▶ _Pointing records for text and elements_
↓

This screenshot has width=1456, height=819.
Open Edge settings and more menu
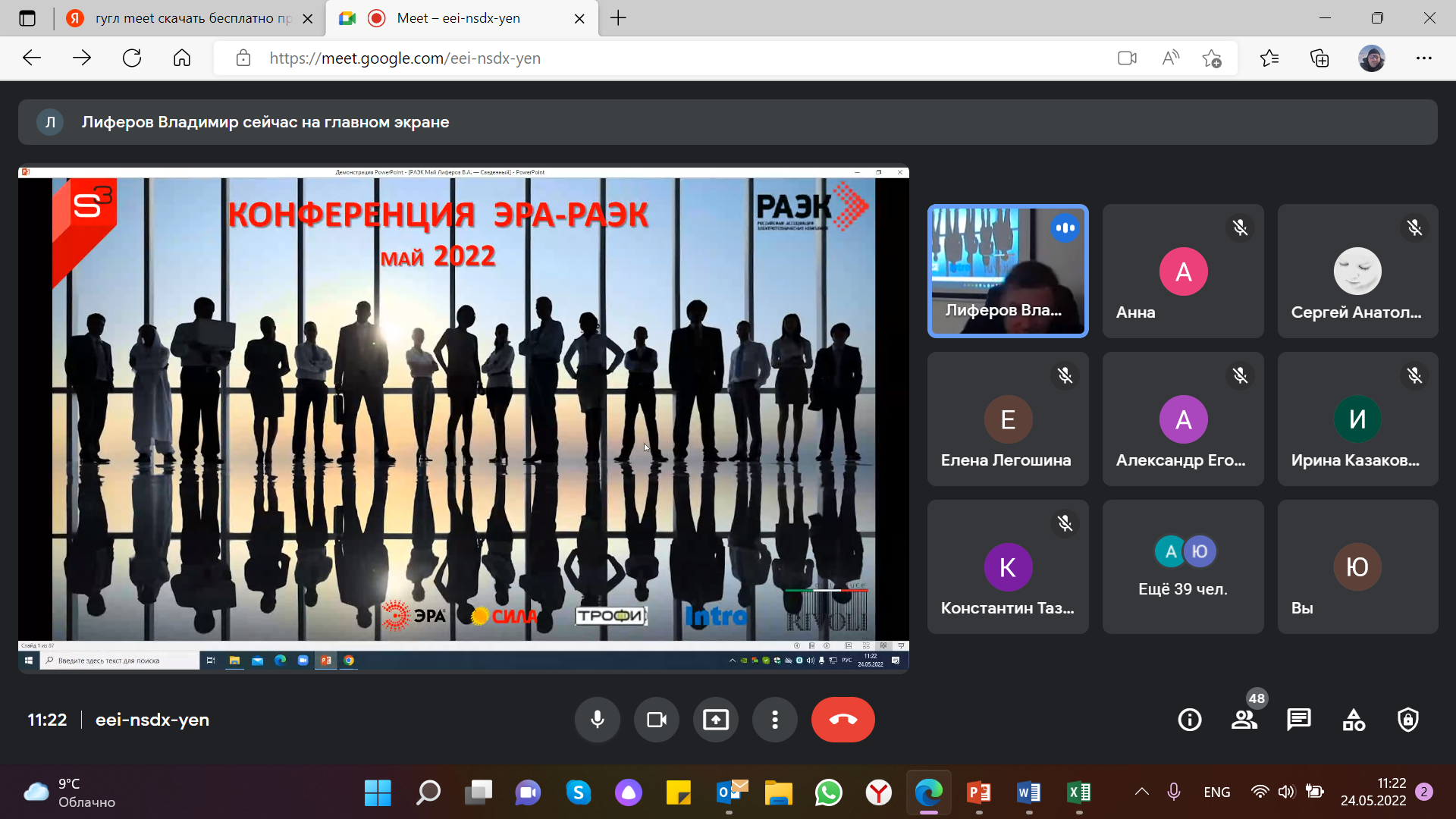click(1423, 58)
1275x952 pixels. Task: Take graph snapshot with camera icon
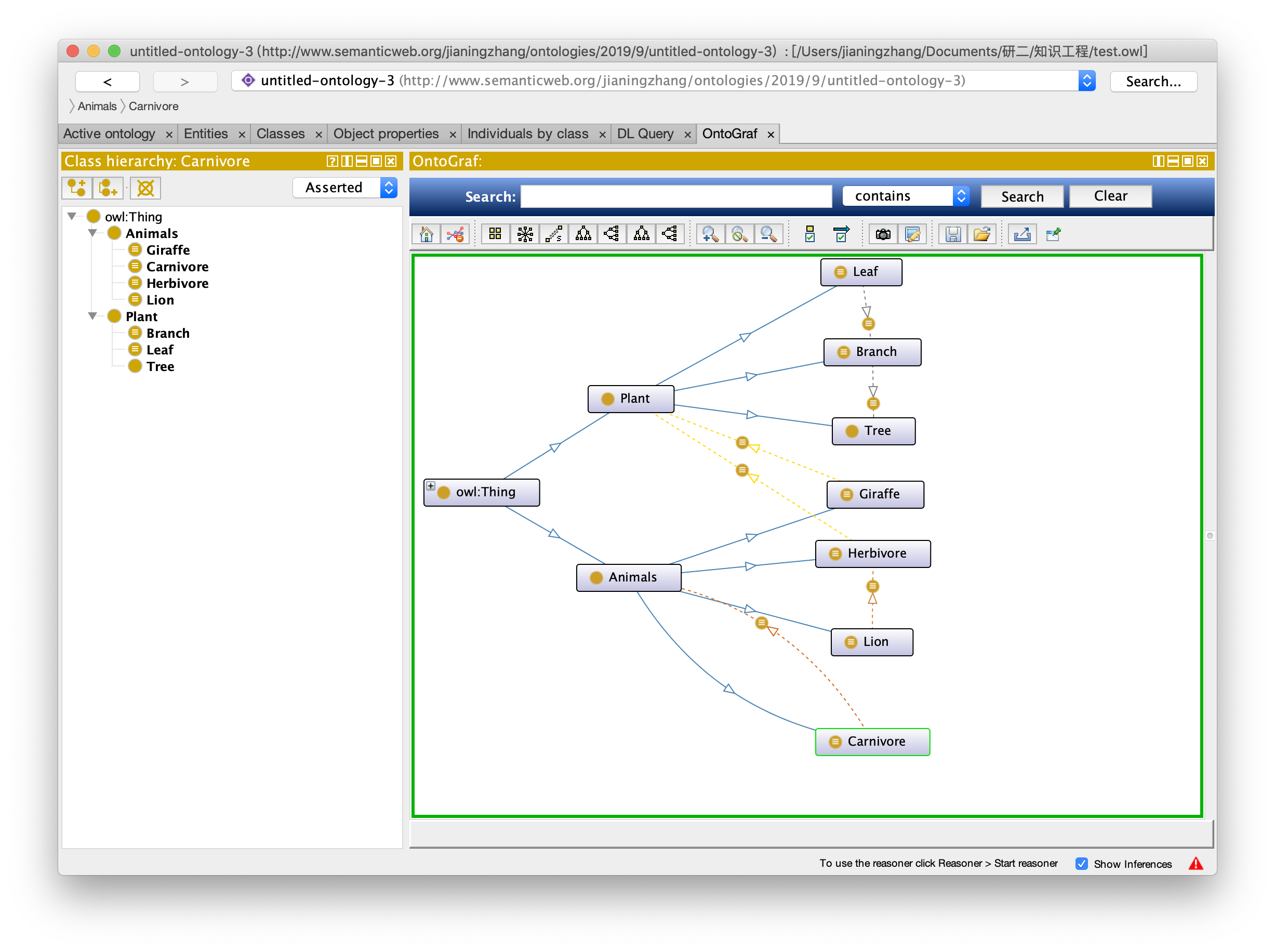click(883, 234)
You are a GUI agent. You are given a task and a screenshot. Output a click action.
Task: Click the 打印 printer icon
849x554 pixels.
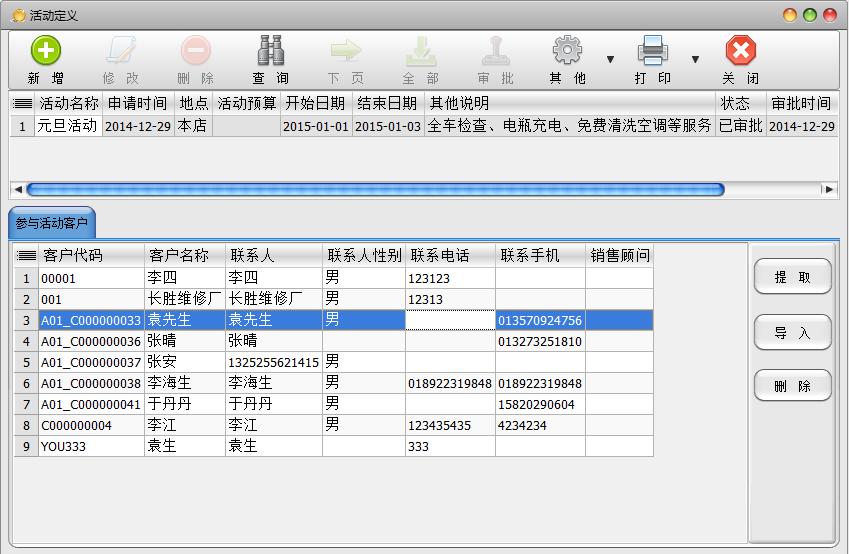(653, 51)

↑

▶ _Short exercise_
In the listing above, take everything from the line containing "You are a GUI" down to the end and swap "printer icon" for "print button", keeping every other part unchanged. Leave the pictures out of your answer.

▶ _Written reply_
You are a GUI agent. You are given a task and a screenshot. Output a click action.
Task: Click the 打印 print button
849x554 pixels.
(653, 51)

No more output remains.